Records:

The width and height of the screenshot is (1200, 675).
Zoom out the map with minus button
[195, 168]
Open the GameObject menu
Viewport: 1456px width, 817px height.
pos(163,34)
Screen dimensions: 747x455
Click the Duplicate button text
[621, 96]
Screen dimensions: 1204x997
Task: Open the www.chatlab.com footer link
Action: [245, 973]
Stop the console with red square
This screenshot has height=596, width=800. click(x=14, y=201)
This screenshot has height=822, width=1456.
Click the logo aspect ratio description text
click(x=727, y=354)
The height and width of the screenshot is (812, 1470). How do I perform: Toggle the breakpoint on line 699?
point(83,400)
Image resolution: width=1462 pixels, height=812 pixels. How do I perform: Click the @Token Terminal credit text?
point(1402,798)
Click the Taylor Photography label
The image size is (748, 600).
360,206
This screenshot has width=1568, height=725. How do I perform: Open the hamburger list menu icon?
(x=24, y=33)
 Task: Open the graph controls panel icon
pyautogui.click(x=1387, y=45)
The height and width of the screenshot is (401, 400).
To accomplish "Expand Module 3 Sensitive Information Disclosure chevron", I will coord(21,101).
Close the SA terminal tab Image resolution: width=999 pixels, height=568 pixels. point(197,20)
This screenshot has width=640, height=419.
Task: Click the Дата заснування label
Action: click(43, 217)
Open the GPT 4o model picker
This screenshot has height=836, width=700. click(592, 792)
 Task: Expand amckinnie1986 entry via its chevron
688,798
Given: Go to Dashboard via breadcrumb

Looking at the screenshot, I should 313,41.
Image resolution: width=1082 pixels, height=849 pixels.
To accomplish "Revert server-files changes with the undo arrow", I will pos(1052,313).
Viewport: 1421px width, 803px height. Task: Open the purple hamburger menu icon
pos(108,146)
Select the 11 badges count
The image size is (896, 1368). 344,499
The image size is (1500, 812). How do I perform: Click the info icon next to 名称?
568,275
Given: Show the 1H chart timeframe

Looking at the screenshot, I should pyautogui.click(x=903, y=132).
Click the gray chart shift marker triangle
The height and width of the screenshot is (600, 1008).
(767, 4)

Task directions:
Output every line of the records above verbatim, with nothing changed.

Worked answer:
The width and height of the screenshot is (1200, 675).
Zoom out the map with minus button
[195, 168]
Open the GameObject menu
Viewport: 1456px width, 817px height.
pos(163,34)
Screen dimensions: 747x455
Click the Duplicate button text
[621, 96]
Screen dimensions: 1204x997
Task: Open the www.chatlab.com footer link
Action: [245, 973]
Stop the console with red square
This screenshot has height=596, width=800. click(x=14, y=201)
This screenshot has height=822, width=1456.
Click the logo aspect ratio description text
click(x=727, y=354)
The height and width of the screenshot is (812, 1470). How do I perform: Toggle the breakpoint on line 699?
point(83,400)
Image resolution: width=1462 pixels, height=812 pixels. How do I perform: Click the @Token Terminal credit text?
point(1402,798)
Click the Taylor Photography label
The image size is (748, 600).
360,206
This screenshot has width=1568, height=725. How do I perform: Open the hamburger list menu icon?
(x=24, y=33)
 Task: Open the graph controls panel icon
pyautogui.click(x=1387, y=45)
The height and width of the screenshot is (401, 400).
To accomplish "Expand Module 3 Sensitive Information Disclosure chevron", I will coord(21,101).
Close the SA terminal tab Image resolution: width=999 pixels, height=568 pixels. point(197,20)
This screenshot has width=640, height=419.
Task: Click the Дата заснування label
Action: click(43, 217)
Open the GPT 4o model picker
This screenshot has height=836, width=700. click(592, 792)
 Task: Expand amckinnie1986 entry via its chevron
688,798
Given: Go to Dashboard via breadcrumb

Looking at the screenshot, I should 313,41.
Image resolution: width=1082 pixels, height=849 pixels.
To accomplish "Revert server-files changes with the undo arrow", I will pos(1052,313).
Viewport: 1421px width, 803px height. Task: Open the purple hamburger menu icon
pos(108,146)
Select the 11 badges count
The image size is (896, 1368). 344,499
The image size is (1500, 812). How do I perform: Click the info icon next to 名称?
568,275
Given: Show the 1H chart timeframe

Looking at the screenshot, I should pyautogui.click(x=903, y=132).
Click the gray chart shift marker triangle
The height and width of the screenshot is (600, 1008).
(767, 4)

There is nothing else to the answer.